## The problem
Keep the pictures out of the copy and repeat the records exactly.

>>>

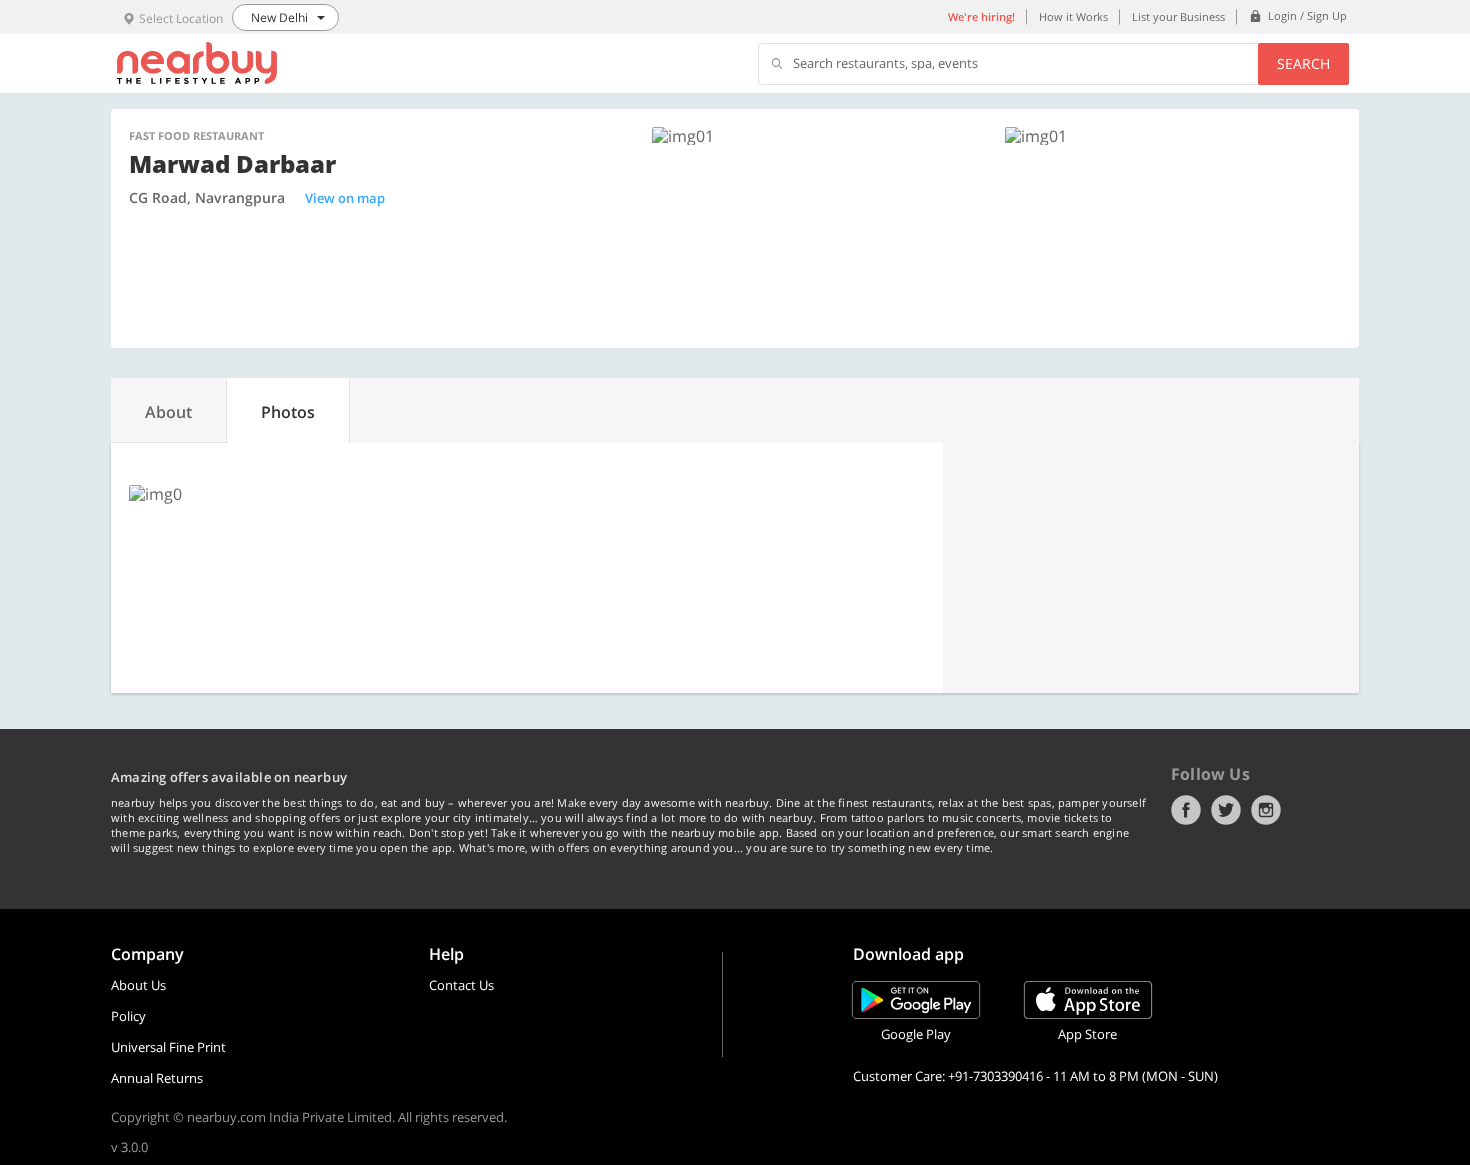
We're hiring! (981, 16)
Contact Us (461, 985)
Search (1303, 63)
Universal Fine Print (168, 1047)
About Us (138, 985)
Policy (128, 1016)
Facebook (1186, 810)
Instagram (1266, 810)
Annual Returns (157, 1078)
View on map (345, 198)
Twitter (1226, 810)
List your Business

<<<

## Written answer
We're hiring! (981, 16)
Contact Us (461, 985)
Search (1303, 63)
Universal Fine Print (168, 1047)
About Us (138, 985)
Policy (128, 1016)
Facebook (1186, 810)
Instagram (1266, 810)
Annual Returns (157, 1078)
View on map (345, 198)
Twitter (1226, 810)
List your Business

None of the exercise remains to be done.